_MATERIAL FOR THIS EXERCISE:_
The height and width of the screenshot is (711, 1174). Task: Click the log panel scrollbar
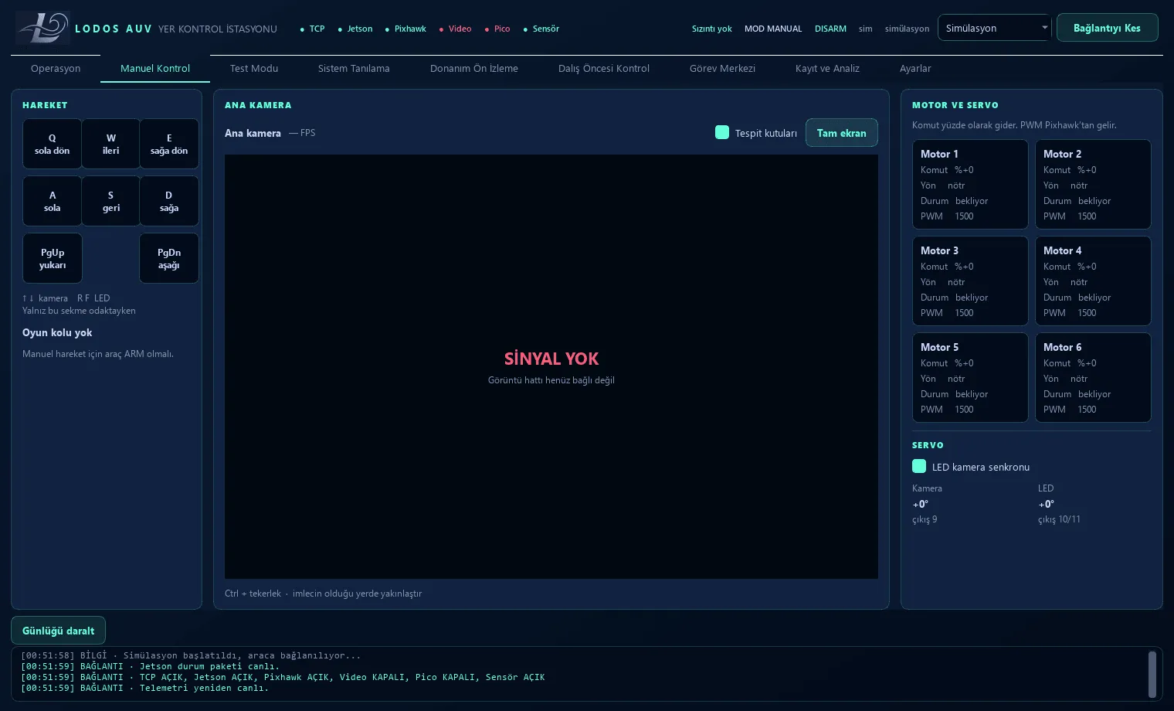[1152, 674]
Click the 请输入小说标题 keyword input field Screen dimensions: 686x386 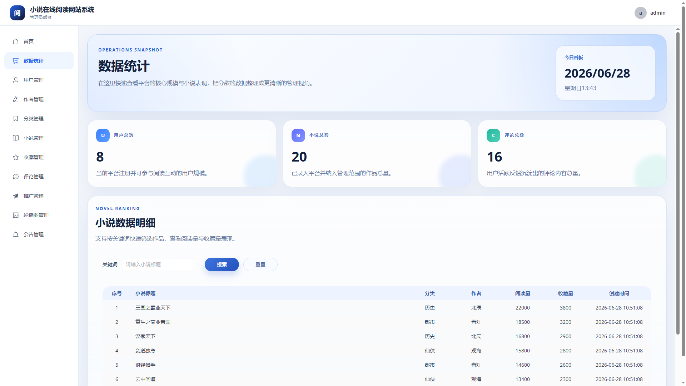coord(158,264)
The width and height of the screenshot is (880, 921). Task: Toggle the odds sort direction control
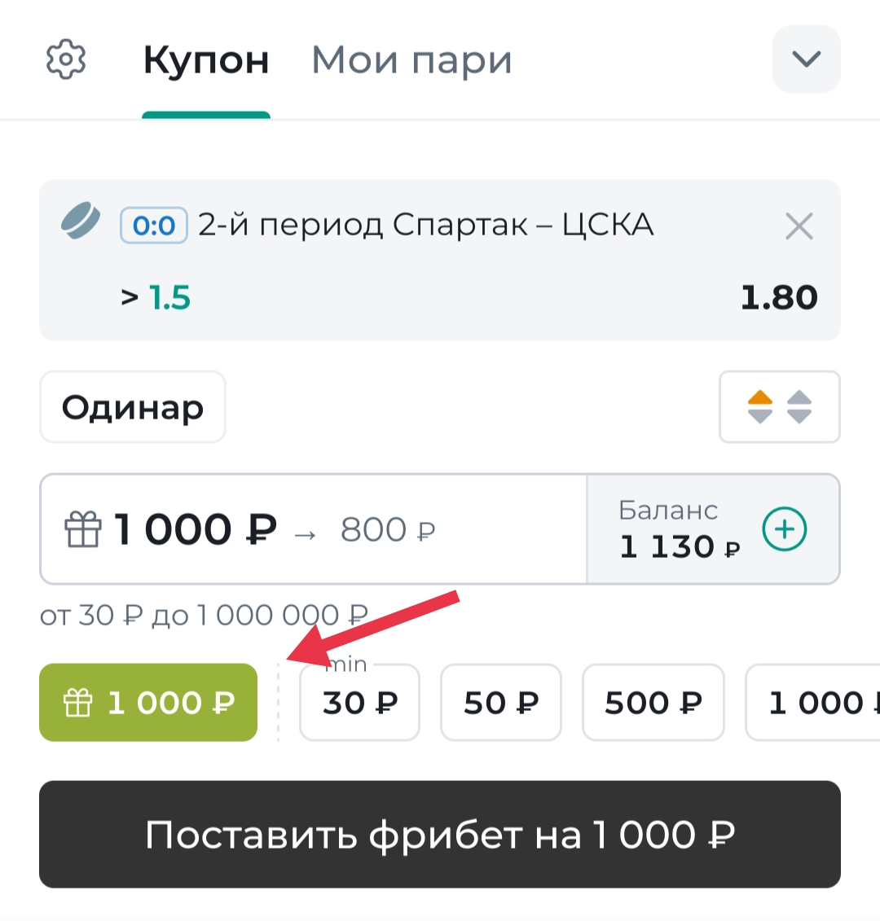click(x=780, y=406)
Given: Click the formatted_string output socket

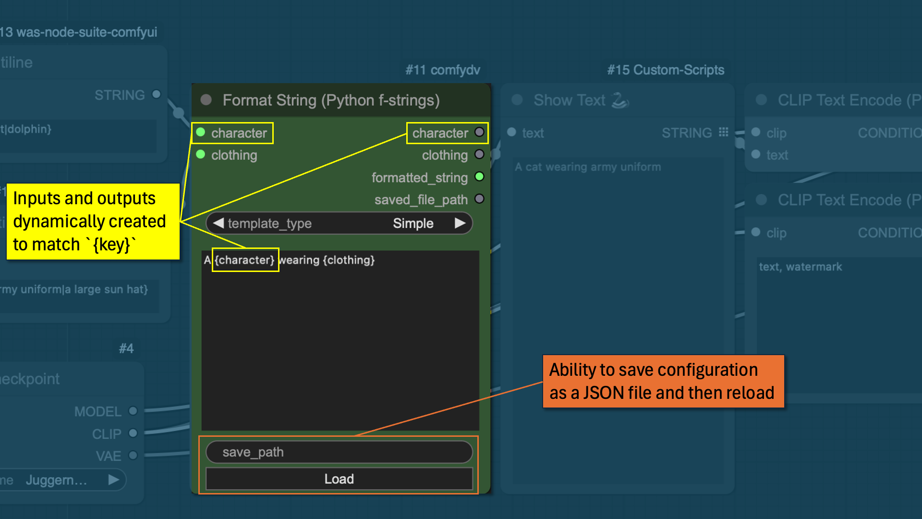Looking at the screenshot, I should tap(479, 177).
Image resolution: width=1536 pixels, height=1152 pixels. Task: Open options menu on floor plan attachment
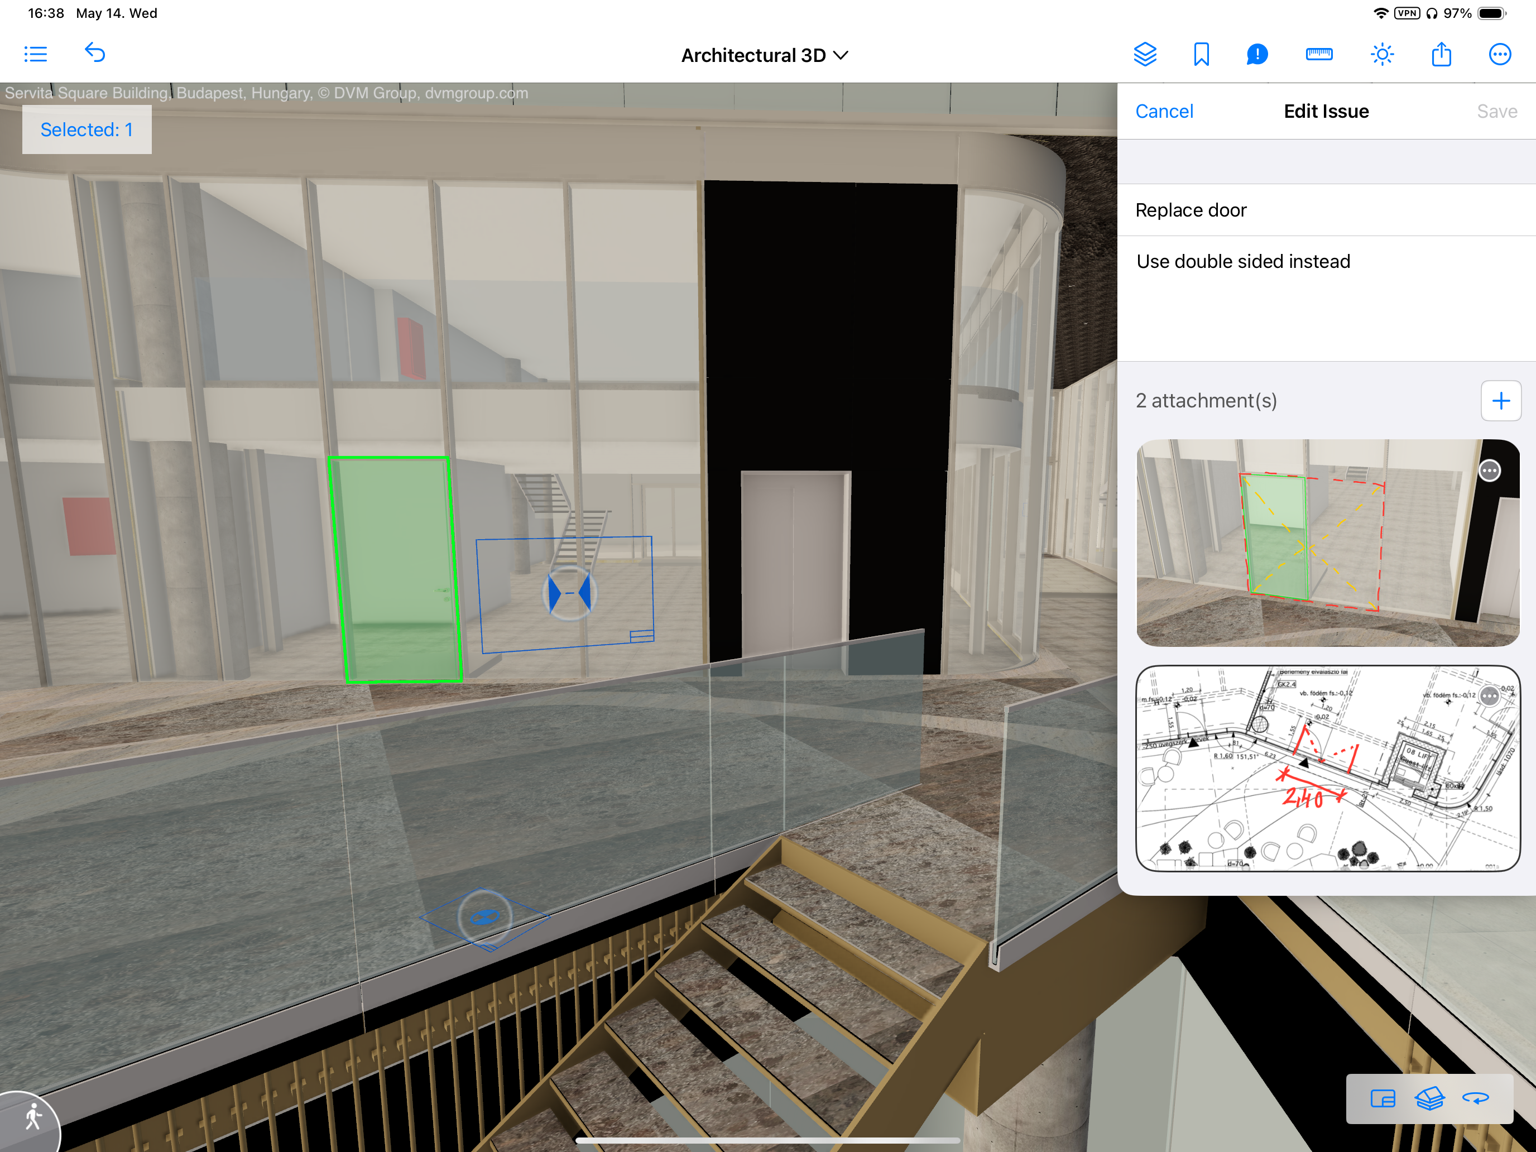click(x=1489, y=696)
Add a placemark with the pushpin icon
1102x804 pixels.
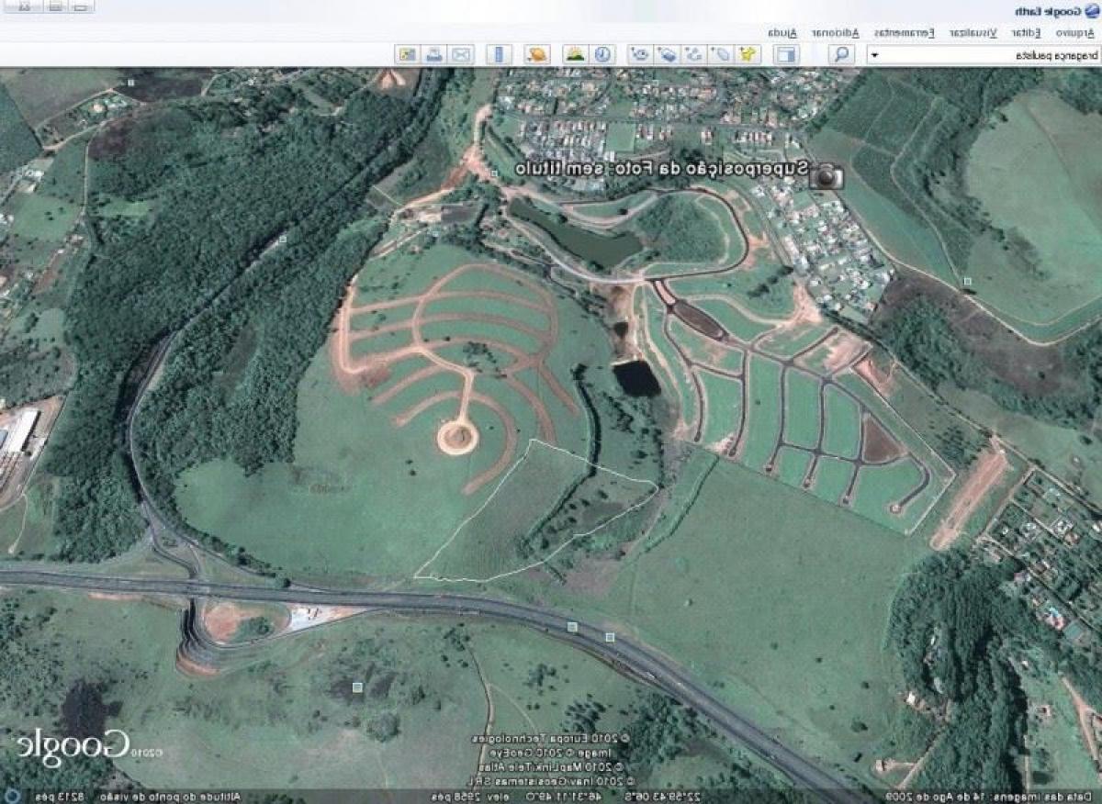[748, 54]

_DIRECTIVE:_ Update the lines from the one with "Image resolution: width=1536" through the last line, putting "flag" in place of "pushpin" and leaving everything else unchanged. Omit the pictures.

_REPLY:_
Image resolution: width=1536 pixels, height=1152 pixels. Task: Open options menu on floor plan attachment
click(x=1489, y=696)
Add a placemark with the flag icon
1102x804 pixels.
[748, 54]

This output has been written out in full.